Że socjaldemokracja jest dziś czymś przestarzałym i niepotrzebnym, z tym – mam wrażenie – zgodzi się większość liderów opinii na lewicy. Jan Kapela i Krzysztof Nawratek, Jan Hartman i Jan Sowa, Katarzyna Bratkowska i Magdalena Środa. Będą się oczywiście różnić w odpowiedziach „co zamiast tego”, ale połączy ich wspólne chóralne „meh” wobec tradycyjnej polityki socjaldemokratycznej.
Zdefiniuję ją na użytek niniejszej blogonotki następująco. Gospodarka wolnorynkowa, ale z silną obecnością państwa jako regulatora i inwestora w tych gałęziach gospodarki, których nie można puścić na rynkowy żywioł. Przemysł jako główna gospodarcza lokomotywa. Ostra progresja podatkowa, służąca nie tylko maksymalizacji wpływów, ale także wypłaszczaniu nierówności.
I co najważniejsze: polityka gospodarcza zmierzająca do jak największego zatrudnienia na pełnoprawnych etatach.

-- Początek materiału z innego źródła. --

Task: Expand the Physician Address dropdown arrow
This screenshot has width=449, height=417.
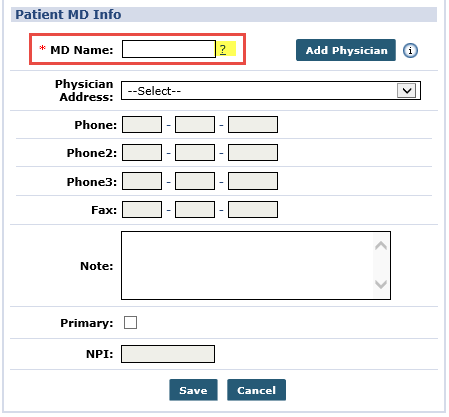Action: 407,90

To dla socjaldemokraty priorytet, przebijający inne kryteria gospodarcze (np. wzrost czy inflację).
Argumenty przeciw odwołują się zwykle do tezy, że w naszych czasach już się tak nie da. Bo etaty nie wrócą, bo przemysł jest niepotrzebny, bo ekonomia dzielenia, bo drukarki 3D, bo globalizacja.
Nie wierzę w to wszystko z powodów, które już wielokrotnie wyjaśniałem na tym blogasku i w poważniejszej publicystyce. Najlepiej żyje się w krajach, których polityka gospodarcza jest w miarę zbliżona do powyżej zakreślonego socjaldemokratycznego ideału (albo po prostu jest socjaldemokratyczna).
Nie chodzi mi przy tym o etykietki. Jeśli taką politykę prowadził Adenauer czy Eisenhower (a rzeczywiście w Niemczech CDU doprowadziło do mistrzostwa politykę zapędzania SPD do narożnika ciosami z lewej mańki), to niech to się nazywa chadecją czy konserwatyzmem. W wyimaginowanej drugiej turze, w której taki socjaldemokratyczny chadek spotkałby się z aktywistą miejskim od kooperatyw płacących alterkami – zagłosuję na chadeka.
To nawet nie o to chodzi, że jestem wrogiem takich inicjatyw. Nie chciałbym ich zakazywać (poza oczywistymi przypadkami typu „kontrola z sanepidu stwierdziła nieprawidłowości”). Po prostu nie wierzę, że mogą być rozwiązaniem realnych problemów społecznych.
W komuny, poliamorie, squaty i guerilla gardening może się bawić garstka młodzieży w wielkim mieście. Większość z tego wyrośnie, bo dla rodziny z dziećmi priorytetem są bezpieczeństwo i stabilizacja.
„Razem” w Polsce robi wrażenie ugrupowania bardzo radykalnego po prostu dlatego, że w Polsce program gospodarczy Adenauera czy Eisenhowera robiłby wrażenie skrajnie lewicowego. Tak naprawdę jednak większość ich propozycji przetestowano z pozytywnym skutkiem w Danii, Szwecji, Wielkiej Brytanii, Japonii, RFN czy nawet USA.
Czy ówczesne rozwiązania da się powtórzyć w dzisiejszej Polsce, to jest kwestia do dyskusji. Może nie wszystkie, może nie całkiem tak samo. Ale chciałbym móc chociaż jako obywatel w wyborach poprzeć partię, która przynajmniej chce dążyć w tym kierunku.
Mam już powyżej uszu „trzecich dróg”, „nowych lewic”, „inicjatyw alternatywnych” i „nowych centrów”. Marzę o oldskulu.